[INPUT]
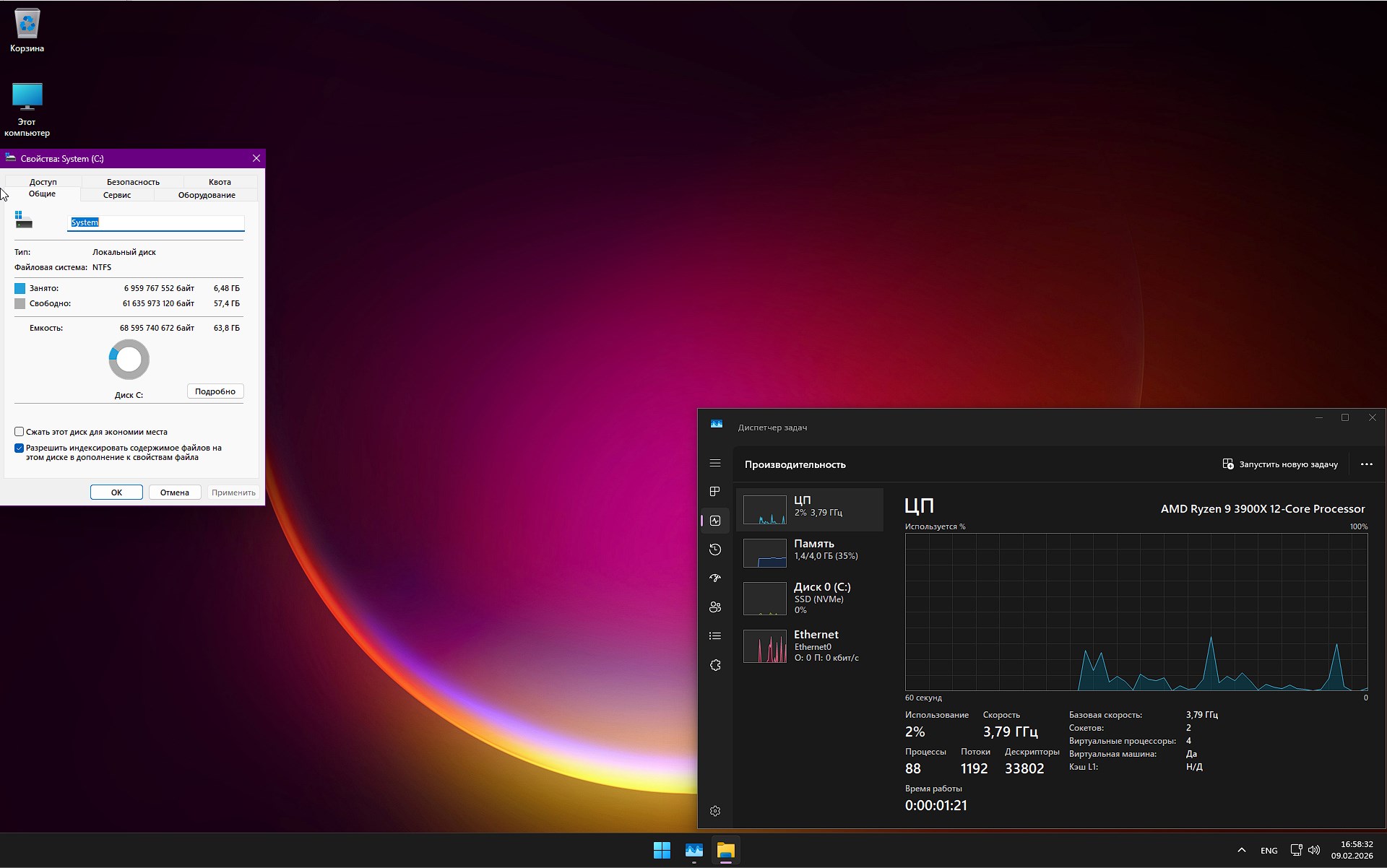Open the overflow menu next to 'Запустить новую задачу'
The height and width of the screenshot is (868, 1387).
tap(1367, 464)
---
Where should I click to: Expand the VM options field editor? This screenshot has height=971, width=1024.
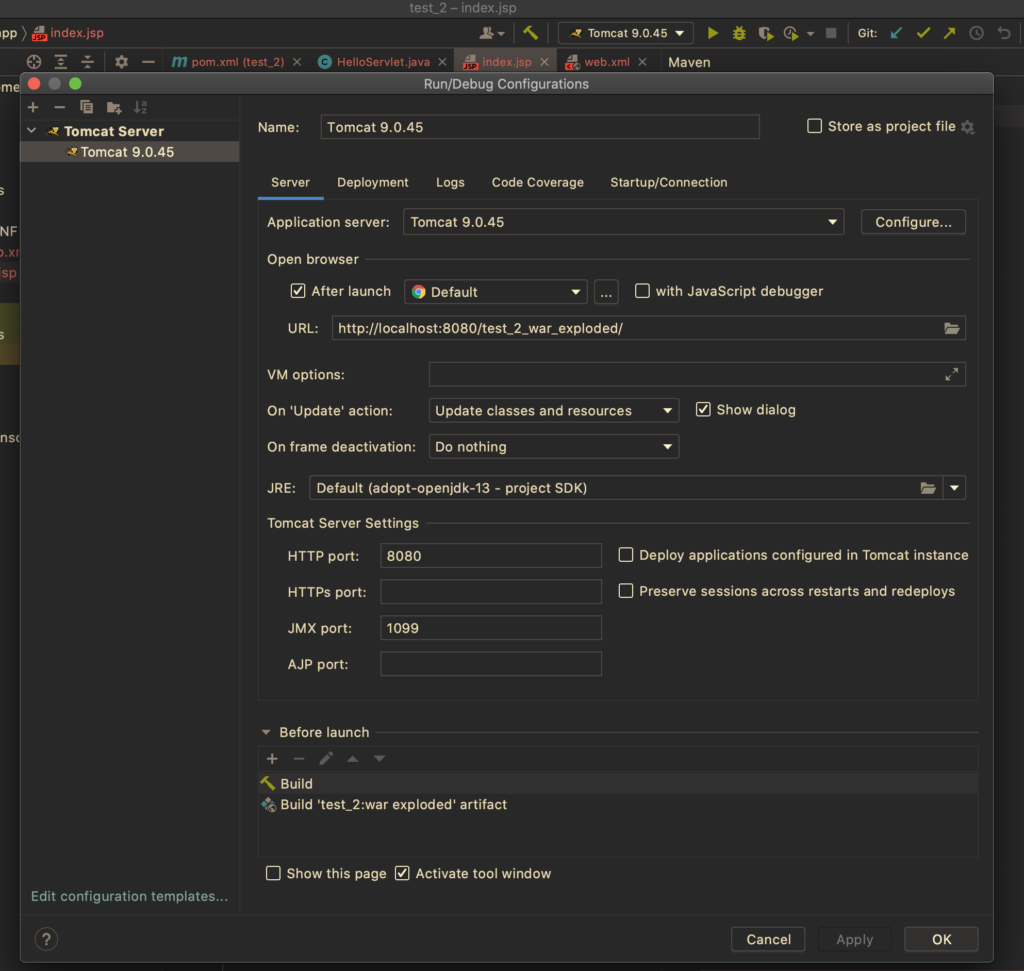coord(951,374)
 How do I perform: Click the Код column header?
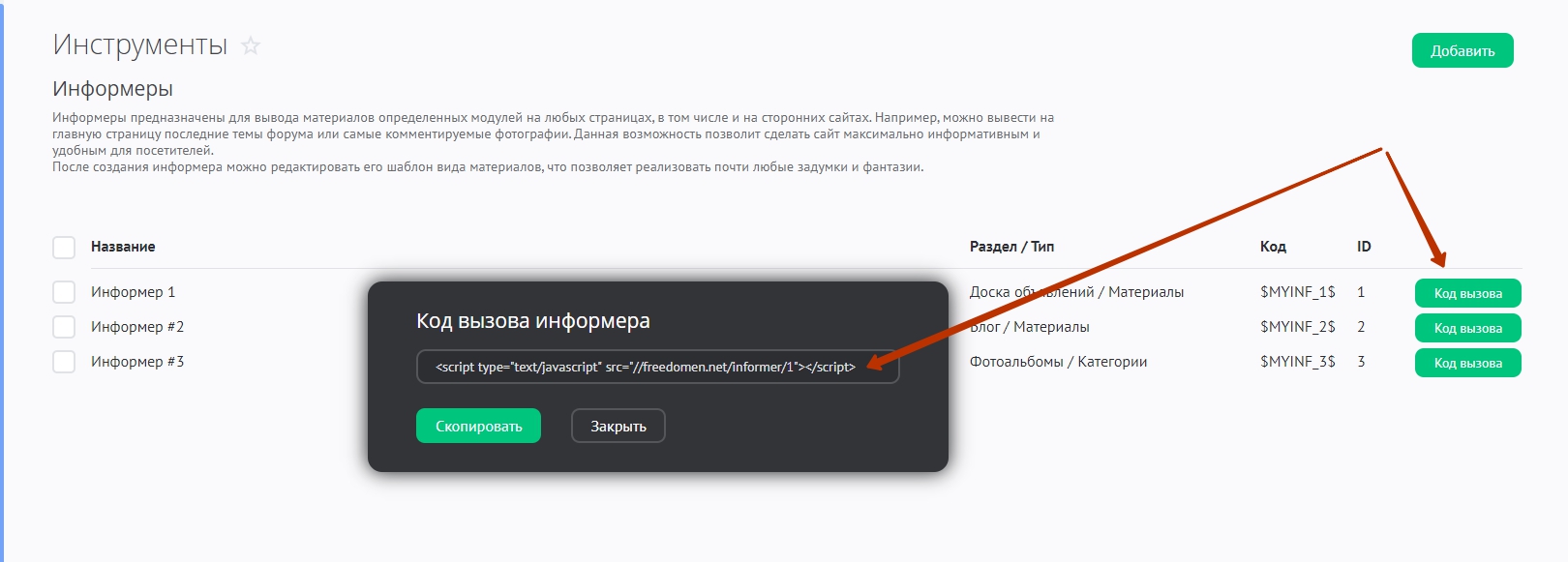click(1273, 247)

[WRITTEN TASK] Reproduce the material verbatim, starting at the line containing "Open the overflow" and ending at the line containing "tap(1367, 464)". Omit the pictures from your output.

[WRITTEN RESPONSE]
Open the overflow menu next to 'Запустить новую задачу'
The height and width of the screenshot is (868, 1387).
tap(1367, 464)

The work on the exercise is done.